# Acid-Base Challenge

Tackle the acid-base problems below, using the pLACO method!

1. A 24-year old comatose woman.

Blood gas: arterial blood pH: 7.39 | CO2: 27 mm Hg
Serum HCO3: 16 meq/L | Cl: 100 meq/L | Na: 137 meq/L| Albumin: 4.5 g/L

p(H): acidemic or alkalemic?
A pH of < 7.4 = acidemia
L: Based on the labs, what’s the primary acid-base disturbance?
The bicarbonate is LOW and the carbon dioxide is LOW. Our primary process is a metabolic acidosis. If both values were HIGH, we would have a primary respiratory acidosis with an acidemic pH.
A: What’s the anion gap?
First, let’s calculate this patient’s normal anion gap: albumin x 2.5 = 4 x 2.5 = 10.
Now, the patient’s anion gap at this time is: Na – Cl – HCO3 = 137 – 100 – 16 = 21. The anion gap is elevated and the increase in the anion gap from baseline is 21 – 10 = 11.
C: Is there appropriate compensation?
We have a metabolic acidosis, so we need to use Winter’s formula to look for compensation.
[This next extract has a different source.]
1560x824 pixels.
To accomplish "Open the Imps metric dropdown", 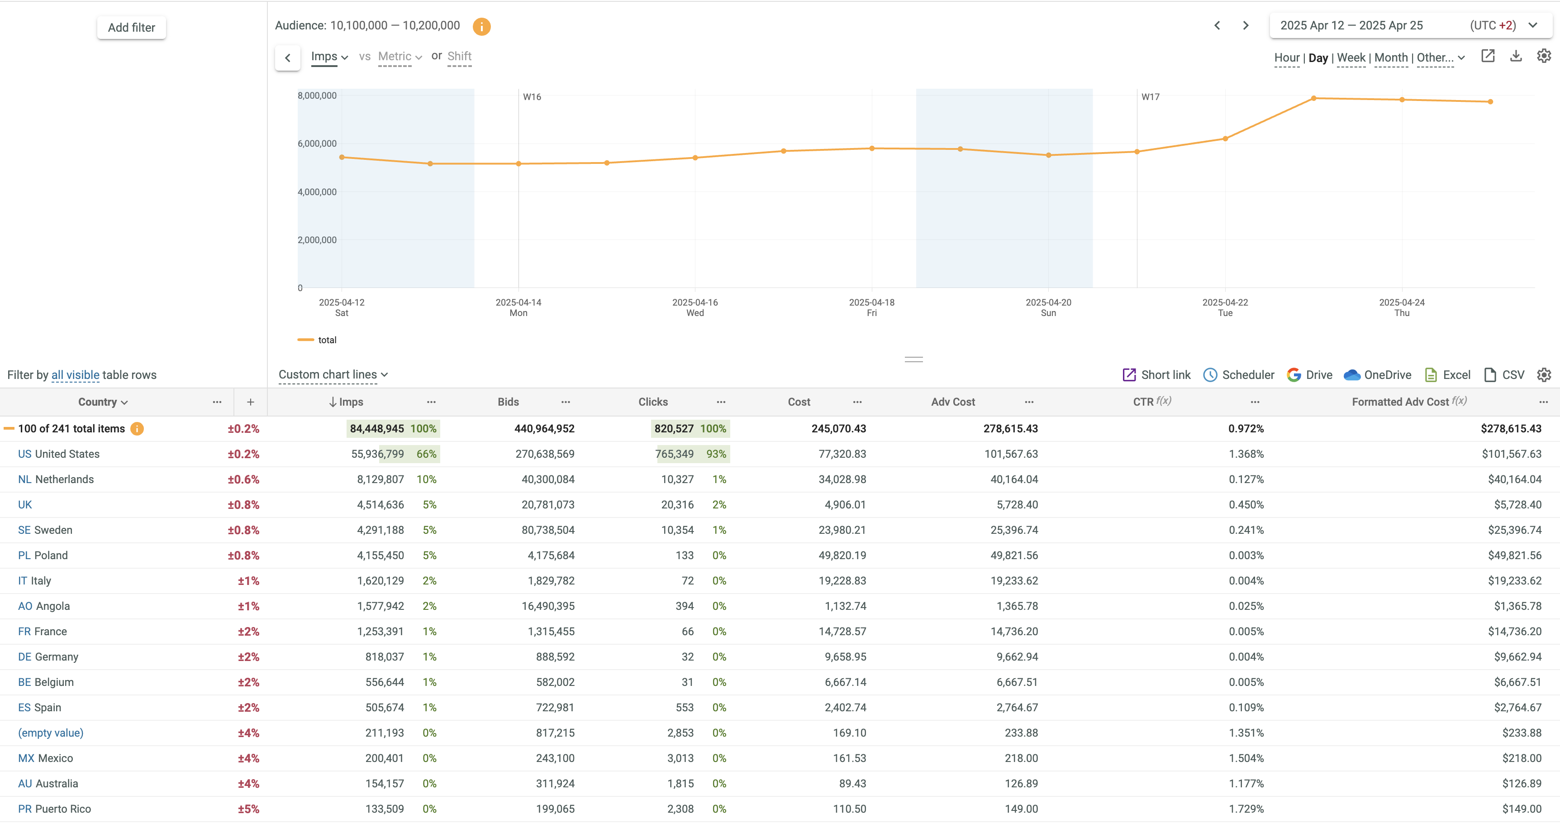I will [x=329, y=57].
The expected pCO2 in this case is 1.5 (16) + 8 = 32, give or take 2. The patient’s pCO2 is 27 – lower than the expected. Thus, we can diagnosis a respiratory alkalosis.
O: Is there anOther acid-base disturbance?
Since we now have an anion gap metabolic acidosis, we need to look for a second metabolic process that may be present. Does the increase in the anion gap equally account for the drop in bicarbonate? If it doesn’t, then we have a second metabolic process. Here, the bicarbonate has decreased by 9 (24 – 16) and the anion gap has increased by 11. 9 is not far from 11, so we can call this a pure anion gap metabolic acidosis with a respiratory alkalosis.